Dienstag, 24. Februar 2009

Goethe: Faust I in Weimar

Und das in Weimar! Man kann ja mit dem Faust vieles machen, aber Faust in der Studierstube, eigentlich ist es immer eine Art Himmelsleiter, auf der Personen auf- und untertauchen, als debilen Jungen Mann seinen Text herunterleiern lassen, und ihn nach der Hexenküche (bzw. –leiter) mit dem Mephisto Rolle tauschen lassen??? Was bleibt, ist ein schwächlicher Mephisto und ein geiler Faustmephisto, der es mit einem doppelten Gretchen treibt.
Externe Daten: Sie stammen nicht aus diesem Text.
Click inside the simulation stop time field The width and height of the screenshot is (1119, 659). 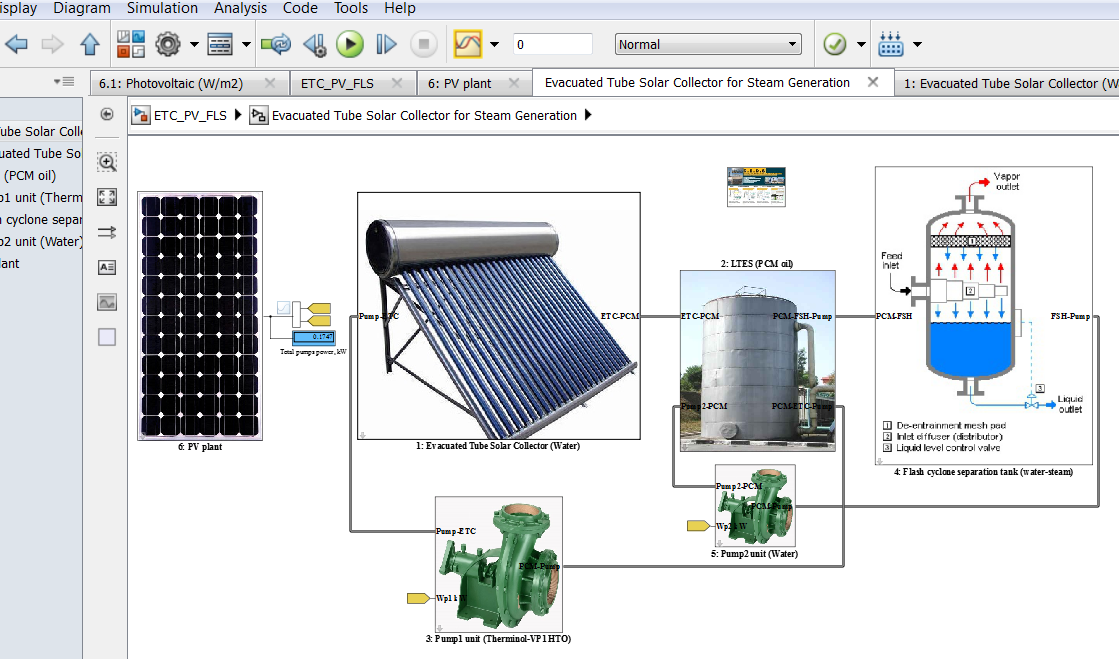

Der Regisseur Tilmann Köhler will offenbar den Faust zerstören, und das in Weimar! Für die vielen Schüler war manches ganz lustig, ich schlich traurig zur Bahn und fuhr nach Hause.

Fontane: Stine

Das bürgerliche Mädchen lehnttrotz Liebe den Heiratsnadrang eines Grafen ab. Dieser kränkelt allerding und begeht schließlich Selbstmord mittels Schlaftabletten. Abgewandeltes typisches Fontanemotiv. Im Grunde ganz flott geschrieben und mit Charakterstudien nicht uninteressant versehen.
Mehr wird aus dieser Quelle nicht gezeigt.